Sizce o kişi neden böyle radikal bir karar aldı? Muhtemeldir ki, yapmak ve sahip olmak arasında sıkıştığını, kim olduğunu, kim olmak istediğini, yaptığı şeyden gerçekten mutlu olup olmadığını sorgulamaya başladı. Çünkü yaptığı iş belki de onun değerleri ile uyuşmuyordu.

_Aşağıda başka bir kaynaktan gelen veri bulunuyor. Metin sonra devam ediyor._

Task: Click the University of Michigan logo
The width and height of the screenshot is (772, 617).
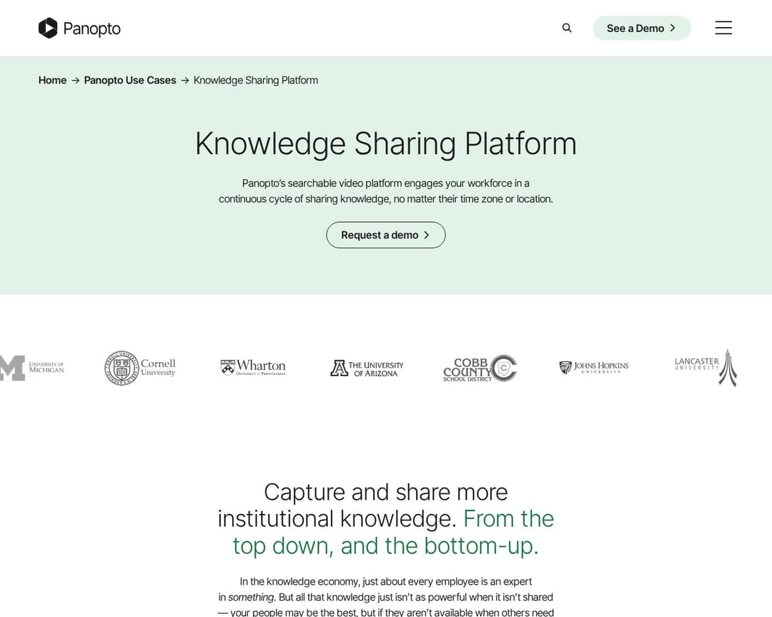Action: coord(32,368)
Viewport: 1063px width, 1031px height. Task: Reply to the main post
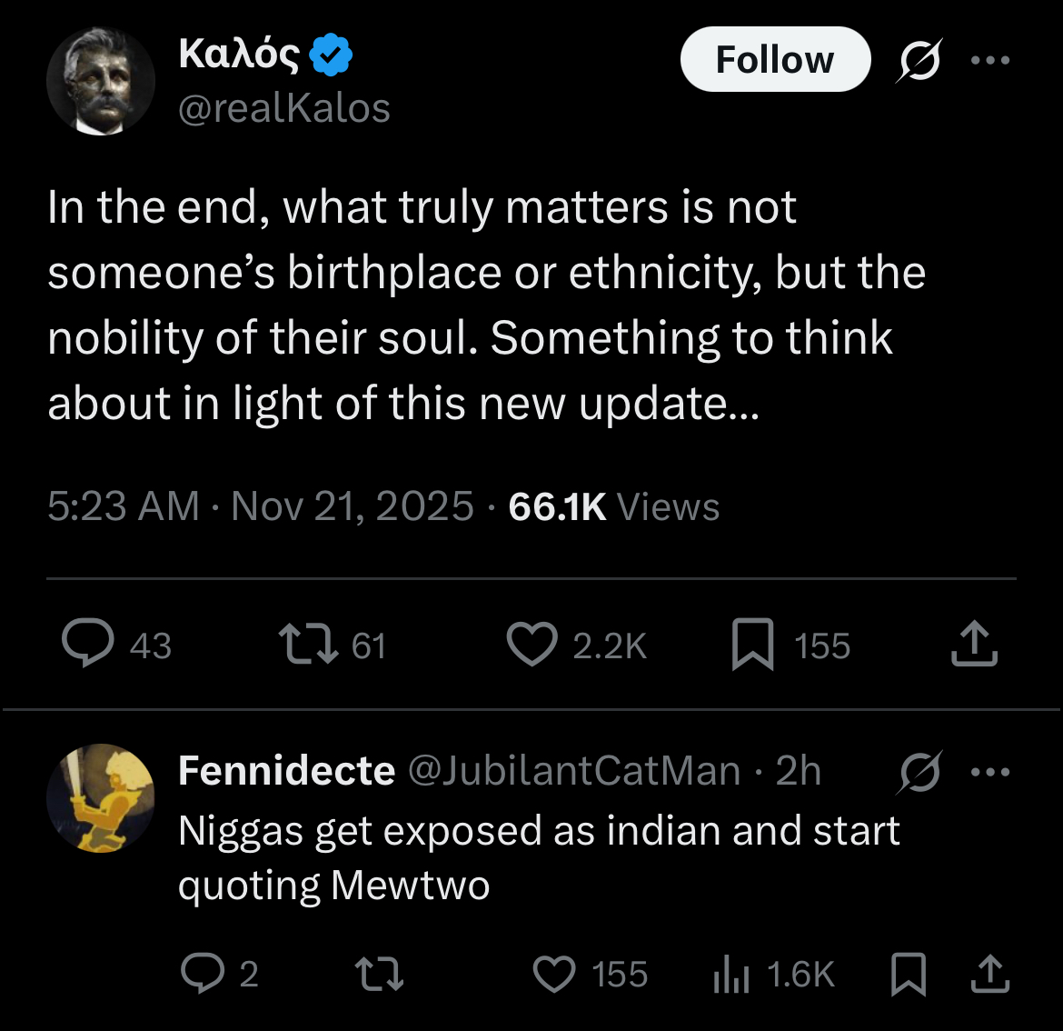88,645
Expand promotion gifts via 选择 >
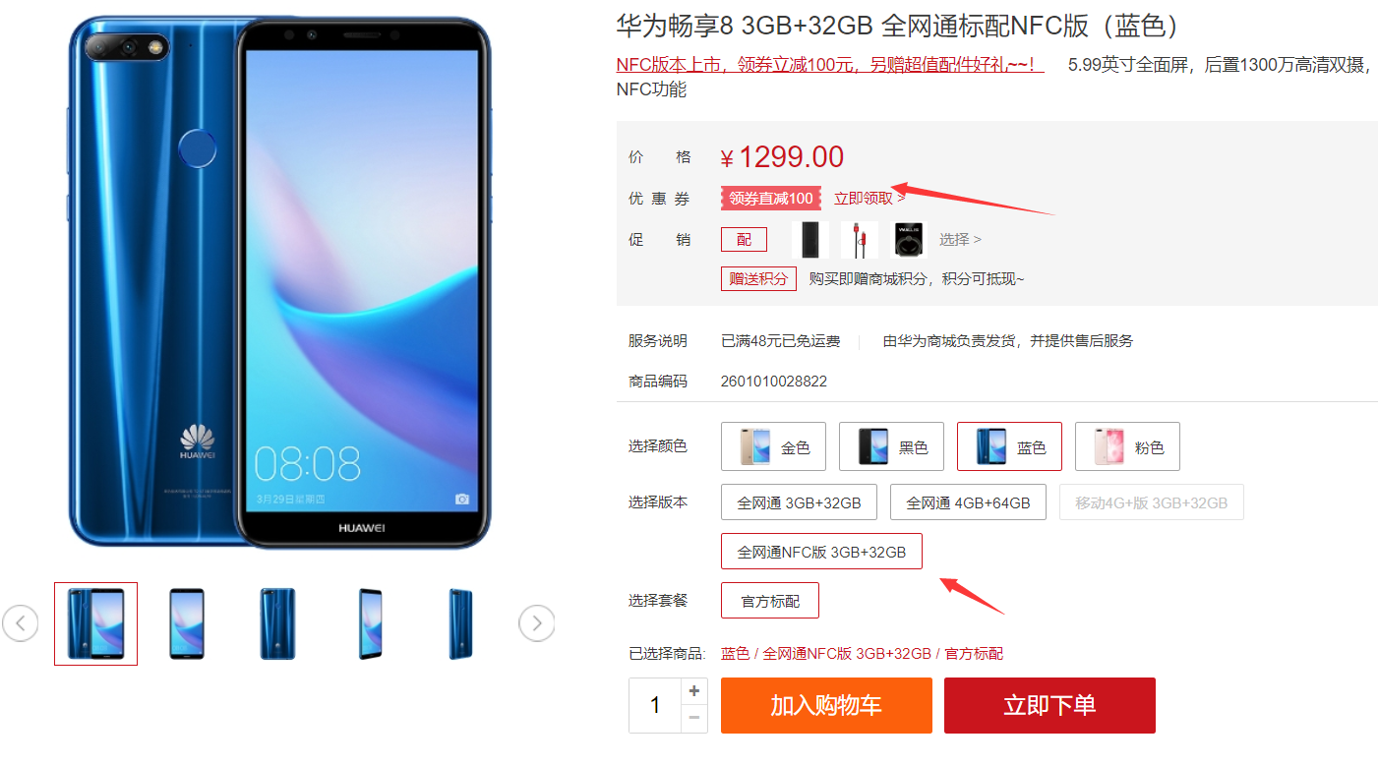The width and height of the screenshot is (1378, 766). tap(960, 240)
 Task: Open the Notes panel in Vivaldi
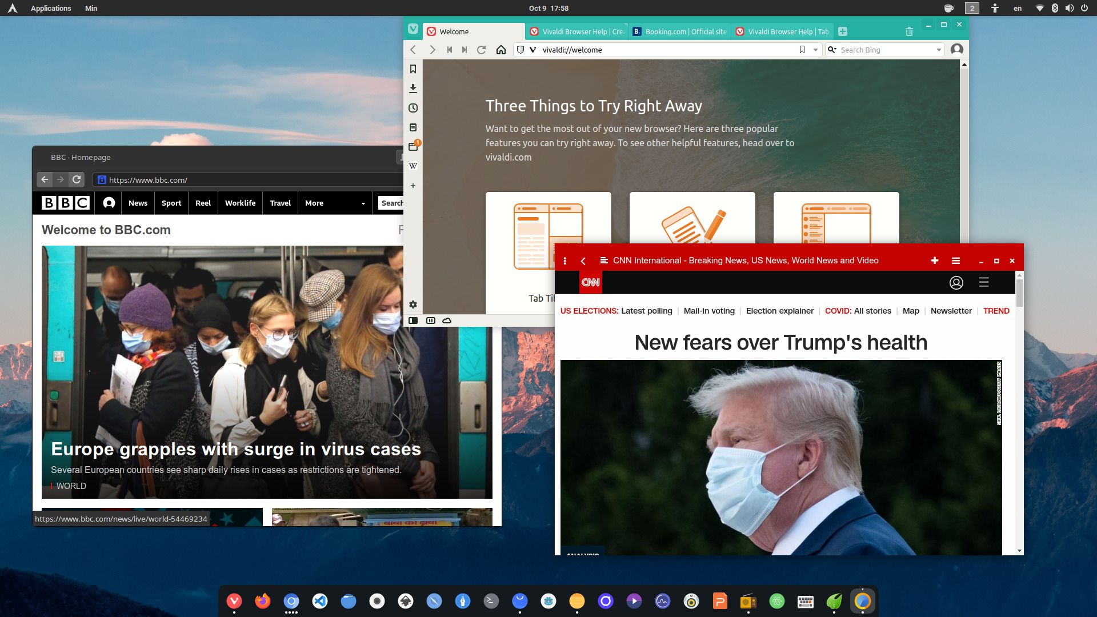(413, 127)
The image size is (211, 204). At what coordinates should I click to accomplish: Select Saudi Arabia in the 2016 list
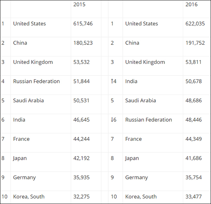[141, 100]
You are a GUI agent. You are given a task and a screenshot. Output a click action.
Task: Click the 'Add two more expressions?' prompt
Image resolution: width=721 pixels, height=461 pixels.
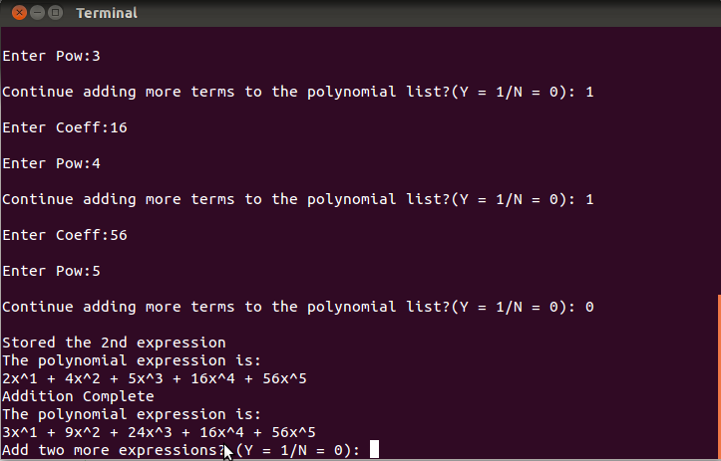coord(180,450)
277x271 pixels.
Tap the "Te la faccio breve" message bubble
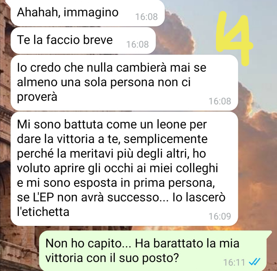point(83,40)
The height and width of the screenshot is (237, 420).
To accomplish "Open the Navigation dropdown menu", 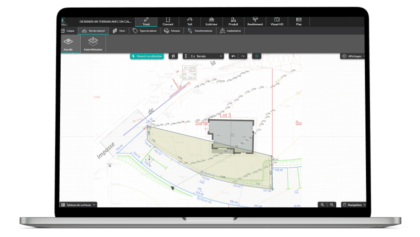I will click(x=353, y=205).
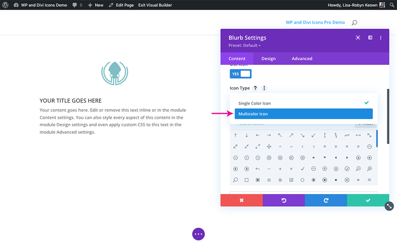Open the purple three-dots builder menu button

pyautogui.click(x=199, y=234)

Ne olduğumuz değerlerimiz ile ilgili: verdiğimiz kararlar, seçtiğimiz yollar hep değerlerden geçiyor. Ne zaman ki yaptığımız şeyler değerlerimize uymuyor, işte o zaman içimizdeki çatışma başlıyor. Belli bir süre taviz verebiliyoruz. Ama bıçak kemiğe dayandığı anda, o büyük firmanın CEOsu gibi yaşamımızda radikal değişiklikler yapıveriyoruz. O zaman kendimize şunu soralım ‘’Her şey mümkün olsaydı ne olmak isterdim ?’’ Bu sorunun cevabı bizi doğrudan değerlerimize götürecek. Eğer değerlerimizi bilirsek içsel konuşmalarımızı yaparsak kendimizi iyi tanırsak seçeceğimiz meslekler, çevremiz, eşimiz de hep o değerlere uygun olacak. O zaman bir şeylerin peşinde koşturmak yerine kendi istediğimiz şeyleri peşinden gidebiliriz.
Ne yaptığımız ise, bu değerlerimiz ışığındaki becerilerimiz ile ilgili. Sonradan kazanabilen, öğrenebilen şeyler. Değerlerimize uygun şeyler yaptığımız müddetçe iç çatışmalarımızı aza indirgemiş oluruz.
Neye sahip olduğumuz ise fiziksel çevremiz ile ilgili. Kendimize şu soruyu soralım. Bir şeylere sahip olmak için mi buradayım, yoksa gerçekten bana (değerlerime) uygun olduğu için mi? Bu soruya açıkça cevap verirsek nerede olduğumuzu, nereye gitmek istediğimizi de tayin etmiş oluruz.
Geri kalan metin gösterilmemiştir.